[Collected data entries]
====

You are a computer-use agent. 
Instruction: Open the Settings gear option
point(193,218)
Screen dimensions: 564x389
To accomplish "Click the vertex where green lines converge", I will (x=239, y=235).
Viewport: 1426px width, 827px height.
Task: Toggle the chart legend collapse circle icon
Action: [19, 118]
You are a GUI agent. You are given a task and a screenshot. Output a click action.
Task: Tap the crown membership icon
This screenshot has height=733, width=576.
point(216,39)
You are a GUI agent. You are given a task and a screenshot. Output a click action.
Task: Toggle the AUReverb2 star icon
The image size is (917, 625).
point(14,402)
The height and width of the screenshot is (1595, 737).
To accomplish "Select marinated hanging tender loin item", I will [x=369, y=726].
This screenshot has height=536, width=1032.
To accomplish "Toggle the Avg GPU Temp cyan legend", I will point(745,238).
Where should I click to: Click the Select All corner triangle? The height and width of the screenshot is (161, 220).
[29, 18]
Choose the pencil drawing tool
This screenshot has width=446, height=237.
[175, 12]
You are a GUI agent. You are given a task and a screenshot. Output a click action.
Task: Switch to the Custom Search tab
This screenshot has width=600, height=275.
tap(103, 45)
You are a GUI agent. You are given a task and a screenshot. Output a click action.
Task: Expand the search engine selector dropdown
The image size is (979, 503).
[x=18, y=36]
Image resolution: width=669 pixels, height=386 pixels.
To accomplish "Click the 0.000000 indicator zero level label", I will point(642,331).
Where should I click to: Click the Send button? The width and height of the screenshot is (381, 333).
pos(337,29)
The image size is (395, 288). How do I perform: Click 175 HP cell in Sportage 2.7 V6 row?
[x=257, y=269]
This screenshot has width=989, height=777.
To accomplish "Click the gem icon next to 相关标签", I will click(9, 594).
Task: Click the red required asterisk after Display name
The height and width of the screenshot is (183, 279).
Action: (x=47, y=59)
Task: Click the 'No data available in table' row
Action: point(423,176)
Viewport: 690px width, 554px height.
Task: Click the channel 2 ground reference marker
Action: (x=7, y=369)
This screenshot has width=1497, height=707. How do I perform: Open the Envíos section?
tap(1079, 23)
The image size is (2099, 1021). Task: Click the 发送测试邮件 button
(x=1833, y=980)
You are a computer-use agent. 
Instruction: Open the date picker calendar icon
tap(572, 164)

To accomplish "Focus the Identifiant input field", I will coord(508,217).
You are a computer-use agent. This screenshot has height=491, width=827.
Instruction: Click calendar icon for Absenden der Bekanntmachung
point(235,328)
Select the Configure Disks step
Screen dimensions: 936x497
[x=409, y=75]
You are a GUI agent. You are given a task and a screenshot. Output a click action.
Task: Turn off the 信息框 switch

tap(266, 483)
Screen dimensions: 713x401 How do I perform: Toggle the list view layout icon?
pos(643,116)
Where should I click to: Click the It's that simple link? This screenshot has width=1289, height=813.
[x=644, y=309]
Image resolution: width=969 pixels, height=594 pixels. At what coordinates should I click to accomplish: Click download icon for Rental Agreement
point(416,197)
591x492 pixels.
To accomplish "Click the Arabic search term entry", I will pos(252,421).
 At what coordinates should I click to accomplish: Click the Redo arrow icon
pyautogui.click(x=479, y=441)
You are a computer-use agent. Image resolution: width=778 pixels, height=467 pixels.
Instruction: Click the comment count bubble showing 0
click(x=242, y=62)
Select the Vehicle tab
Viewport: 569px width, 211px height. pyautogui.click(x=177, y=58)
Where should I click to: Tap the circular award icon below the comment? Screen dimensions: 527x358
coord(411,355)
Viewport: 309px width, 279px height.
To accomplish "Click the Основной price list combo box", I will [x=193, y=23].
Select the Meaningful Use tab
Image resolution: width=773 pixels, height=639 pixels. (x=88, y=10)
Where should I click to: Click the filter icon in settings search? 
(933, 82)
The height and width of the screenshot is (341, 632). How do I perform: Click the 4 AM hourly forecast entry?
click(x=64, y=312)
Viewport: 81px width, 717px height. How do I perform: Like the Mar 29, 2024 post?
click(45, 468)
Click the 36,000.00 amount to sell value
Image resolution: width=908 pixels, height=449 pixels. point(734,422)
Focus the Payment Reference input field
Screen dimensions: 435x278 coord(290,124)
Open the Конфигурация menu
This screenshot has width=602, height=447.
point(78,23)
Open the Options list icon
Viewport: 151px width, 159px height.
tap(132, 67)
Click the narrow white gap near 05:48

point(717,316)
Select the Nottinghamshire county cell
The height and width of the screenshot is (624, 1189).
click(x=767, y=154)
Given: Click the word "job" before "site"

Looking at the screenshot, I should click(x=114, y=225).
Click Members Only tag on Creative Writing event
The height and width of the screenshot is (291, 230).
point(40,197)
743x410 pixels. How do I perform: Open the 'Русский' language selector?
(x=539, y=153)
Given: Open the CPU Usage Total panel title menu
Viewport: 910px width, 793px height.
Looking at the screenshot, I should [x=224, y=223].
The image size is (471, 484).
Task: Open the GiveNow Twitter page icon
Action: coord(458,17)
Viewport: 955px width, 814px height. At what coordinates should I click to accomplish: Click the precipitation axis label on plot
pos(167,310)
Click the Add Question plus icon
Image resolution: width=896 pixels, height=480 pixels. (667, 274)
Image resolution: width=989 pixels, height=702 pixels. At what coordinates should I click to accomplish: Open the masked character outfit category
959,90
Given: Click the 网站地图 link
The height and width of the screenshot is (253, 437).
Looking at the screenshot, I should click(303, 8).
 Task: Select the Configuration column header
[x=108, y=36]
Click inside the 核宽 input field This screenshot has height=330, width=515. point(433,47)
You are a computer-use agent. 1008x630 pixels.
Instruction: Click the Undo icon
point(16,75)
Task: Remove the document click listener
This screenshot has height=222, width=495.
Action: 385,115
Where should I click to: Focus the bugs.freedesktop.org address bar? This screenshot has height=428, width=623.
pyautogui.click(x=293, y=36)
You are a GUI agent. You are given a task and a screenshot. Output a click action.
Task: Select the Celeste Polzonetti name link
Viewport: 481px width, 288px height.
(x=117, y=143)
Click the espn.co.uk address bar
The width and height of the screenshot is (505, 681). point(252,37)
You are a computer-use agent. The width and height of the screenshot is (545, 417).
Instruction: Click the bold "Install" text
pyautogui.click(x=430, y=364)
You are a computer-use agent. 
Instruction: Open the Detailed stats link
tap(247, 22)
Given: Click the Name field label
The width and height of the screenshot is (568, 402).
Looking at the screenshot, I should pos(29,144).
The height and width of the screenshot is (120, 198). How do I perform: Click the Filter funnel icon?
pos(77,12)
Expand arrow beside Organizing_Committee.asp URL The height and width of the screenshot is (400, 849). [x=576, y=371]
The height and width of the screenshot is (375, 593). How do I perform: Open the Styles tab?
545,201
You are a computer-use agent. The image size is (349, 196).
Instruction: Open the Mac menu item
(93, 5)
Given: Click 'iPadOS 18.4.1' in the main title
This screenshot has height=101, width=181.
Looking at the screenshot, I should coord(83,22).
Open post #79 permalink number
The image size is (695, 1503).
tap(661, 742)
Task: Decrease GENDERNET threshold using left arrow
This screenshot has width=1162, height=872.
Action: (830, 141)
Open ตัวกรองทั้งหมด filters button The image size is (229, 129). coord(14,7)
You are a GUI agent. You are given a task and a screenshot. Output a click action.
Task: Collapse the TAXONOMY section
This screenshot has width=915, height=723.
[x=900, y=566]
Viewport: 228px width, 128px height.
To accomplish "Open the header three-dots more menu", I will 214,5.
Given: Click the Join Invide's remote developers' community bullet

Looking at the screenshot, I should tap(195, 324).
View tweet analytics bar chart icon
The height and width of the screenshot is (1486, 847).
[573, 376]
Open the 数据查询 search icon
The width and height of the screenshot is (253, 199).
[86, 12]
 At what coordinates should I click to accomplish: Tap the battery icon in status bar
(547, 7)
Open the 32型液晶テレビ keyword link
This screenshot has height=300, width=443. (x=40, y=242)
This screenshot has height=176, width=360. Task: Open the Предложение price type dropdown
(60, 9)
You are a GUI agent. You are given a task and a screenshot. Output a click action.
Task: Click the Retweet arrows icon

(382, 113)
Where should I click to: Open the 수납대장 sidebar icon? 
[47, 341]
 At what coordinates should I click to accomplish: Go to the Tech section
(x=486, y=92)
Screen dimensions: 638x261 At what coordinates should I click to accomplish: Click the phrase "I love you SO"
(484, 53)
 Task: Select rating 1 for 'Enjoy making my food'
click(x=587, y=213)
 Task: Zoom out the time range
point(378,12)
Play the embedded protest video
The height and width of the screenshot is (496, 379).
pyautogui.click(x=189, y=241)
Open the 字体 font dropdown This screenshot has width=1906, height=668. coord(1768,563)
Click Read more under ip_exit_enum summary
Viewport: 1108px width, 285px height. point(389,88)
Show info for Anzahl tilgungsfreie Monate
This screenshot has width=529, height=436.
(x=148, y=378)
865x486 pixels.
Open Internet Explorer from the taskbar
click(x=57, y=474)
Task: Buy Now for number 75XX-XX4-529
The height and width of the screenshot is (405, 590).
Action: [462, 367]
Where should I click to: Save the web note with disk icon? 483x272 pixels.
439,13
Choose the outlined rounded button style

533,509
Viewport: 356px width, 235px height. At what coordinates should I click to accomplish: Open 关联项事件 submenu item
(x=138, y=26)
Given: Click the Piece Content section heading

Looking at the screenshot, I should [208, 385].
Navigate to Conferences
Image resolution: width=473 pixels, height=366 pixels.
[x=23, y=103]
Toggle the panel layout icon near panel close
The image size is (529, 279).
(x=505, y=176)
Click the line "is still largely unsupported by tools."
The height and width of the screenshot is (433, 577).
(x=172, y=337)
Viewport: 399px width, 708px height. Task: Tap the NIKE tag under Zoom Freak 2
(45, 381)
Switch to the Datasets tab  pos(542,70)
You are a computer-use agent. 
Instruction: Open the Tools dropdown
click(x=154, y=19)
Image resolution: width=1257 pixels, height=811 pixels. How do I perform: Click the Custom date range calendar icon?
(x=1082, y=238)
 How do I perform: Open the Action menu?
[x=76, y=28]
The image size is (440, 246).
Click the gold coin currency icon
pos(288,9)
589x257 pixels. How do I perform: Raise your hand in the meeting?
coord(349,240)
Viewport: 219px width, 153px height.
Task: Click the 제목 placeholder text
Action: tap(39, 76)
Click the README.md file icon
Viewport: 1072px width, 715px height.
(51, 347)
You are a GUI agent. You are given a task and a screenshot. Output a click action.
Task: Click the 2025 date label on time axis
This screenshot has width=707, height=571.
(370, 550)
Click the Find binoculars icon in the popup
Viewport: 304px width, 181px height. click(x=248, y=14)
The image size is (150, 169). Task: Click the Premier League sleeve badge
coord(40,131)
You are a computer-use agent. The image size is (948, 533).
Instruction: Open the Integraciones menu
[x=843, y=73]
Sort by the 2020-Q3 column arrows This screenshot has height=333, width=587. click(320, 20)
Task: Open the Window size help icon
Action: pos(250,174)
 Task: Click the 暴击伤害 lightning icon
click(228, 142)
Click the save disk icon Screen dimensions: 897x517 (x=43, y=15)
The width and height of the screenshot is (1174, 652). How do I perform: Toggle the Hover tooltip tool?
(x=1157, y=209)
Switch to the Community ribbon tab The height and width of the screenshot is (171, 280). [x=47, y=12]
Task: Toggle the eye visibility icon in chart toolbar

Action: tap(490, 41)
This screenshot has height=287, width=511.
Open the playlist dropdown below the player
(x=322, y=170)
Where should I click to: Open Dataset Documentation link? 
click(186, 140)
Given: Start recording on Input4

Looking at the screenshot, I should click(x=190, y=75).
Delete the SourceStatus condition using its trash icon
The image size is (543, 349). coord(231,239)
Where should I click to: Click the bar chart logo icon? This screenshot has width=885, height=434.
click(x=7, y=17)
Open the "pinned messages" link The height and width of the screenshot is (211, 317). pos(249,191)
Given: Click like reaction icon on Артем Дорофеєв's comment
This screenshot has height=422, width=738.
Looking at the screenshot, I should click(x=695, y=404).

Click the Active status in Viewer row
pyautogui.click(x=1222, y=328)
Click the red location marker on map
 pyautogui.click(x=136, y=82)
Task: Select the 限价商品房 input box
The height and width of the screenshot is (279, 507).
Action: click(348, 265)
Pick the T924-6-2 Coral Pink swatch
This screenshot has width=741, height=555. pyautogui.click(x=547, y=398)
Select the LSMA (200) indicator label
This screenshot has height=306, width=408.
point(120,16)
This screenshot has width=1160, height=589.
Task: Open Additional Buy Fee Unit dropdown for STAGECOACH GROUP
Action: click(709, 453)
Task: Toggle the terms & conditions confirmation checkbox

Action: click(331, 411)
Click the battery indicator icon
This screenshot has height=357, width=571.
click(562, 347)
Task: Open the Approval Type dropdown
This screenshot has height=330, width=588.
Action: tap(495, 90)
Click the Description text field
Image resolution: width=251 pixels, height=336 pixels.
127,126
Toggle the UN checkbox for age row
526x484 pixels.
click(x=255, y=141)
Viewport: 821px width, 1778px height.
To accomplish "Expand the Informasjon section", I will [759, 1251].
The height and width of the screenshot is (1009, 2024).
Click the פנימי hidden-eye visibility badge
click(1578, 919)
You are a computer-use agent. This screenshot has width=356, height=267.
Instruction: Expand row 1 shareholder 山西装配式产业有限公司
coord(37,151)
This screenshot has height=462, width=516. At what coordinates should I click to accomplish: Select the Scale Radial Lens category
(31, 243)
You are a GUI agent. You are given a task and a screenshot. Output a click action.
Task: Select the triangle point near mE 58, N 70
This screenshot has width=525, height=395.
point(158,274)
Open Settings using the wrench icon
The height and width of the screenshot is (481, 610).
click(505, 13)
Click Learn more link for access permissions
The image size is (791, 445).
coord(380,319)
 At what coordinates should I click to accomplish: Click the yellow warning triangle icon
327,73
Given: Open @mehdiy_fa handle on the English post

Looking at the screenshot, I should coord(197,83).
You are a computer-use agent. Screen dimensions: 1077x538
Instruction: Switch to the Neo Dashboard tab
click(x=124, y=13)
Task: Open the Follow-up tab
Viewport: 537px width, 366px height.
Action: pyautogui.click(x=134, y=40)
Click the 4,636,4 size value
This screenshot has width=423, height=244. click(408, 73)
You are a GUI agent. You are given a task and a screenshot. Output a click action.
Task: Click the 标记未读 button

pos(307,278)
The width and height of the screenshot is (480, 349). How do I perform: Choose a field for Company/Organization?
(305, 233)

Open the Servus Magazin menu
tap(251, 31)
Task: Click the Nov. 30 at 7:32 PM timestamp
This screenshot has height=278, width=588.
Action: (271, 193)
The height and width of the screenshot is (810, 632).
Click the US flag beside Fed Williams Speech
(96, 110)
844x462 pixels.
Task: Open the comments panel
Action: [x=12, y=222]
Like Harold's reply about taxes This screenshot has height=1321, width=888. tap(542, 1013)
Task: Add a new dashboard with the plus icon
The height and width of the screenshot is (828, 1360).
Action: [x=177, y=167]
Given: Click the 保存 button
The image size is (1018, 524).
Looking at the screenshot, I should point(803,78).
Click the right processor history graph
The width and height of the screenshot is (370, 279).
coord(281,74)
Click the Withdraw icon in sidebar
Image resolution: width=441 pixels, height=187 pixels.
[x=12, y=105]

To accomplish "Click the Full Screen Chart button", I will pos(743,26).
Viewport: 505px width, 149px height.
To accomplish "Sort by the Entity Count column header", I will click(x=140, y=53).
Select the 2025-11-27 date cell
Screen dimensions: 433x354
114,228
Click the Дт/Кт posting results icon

====

→ Your assignment:
From the records above, return each line where "title" occurs.

→ Solution:
Given: Open the CPU Usage Total panel title menu
Given: Click 'iPadOS 18.4.1' in the main title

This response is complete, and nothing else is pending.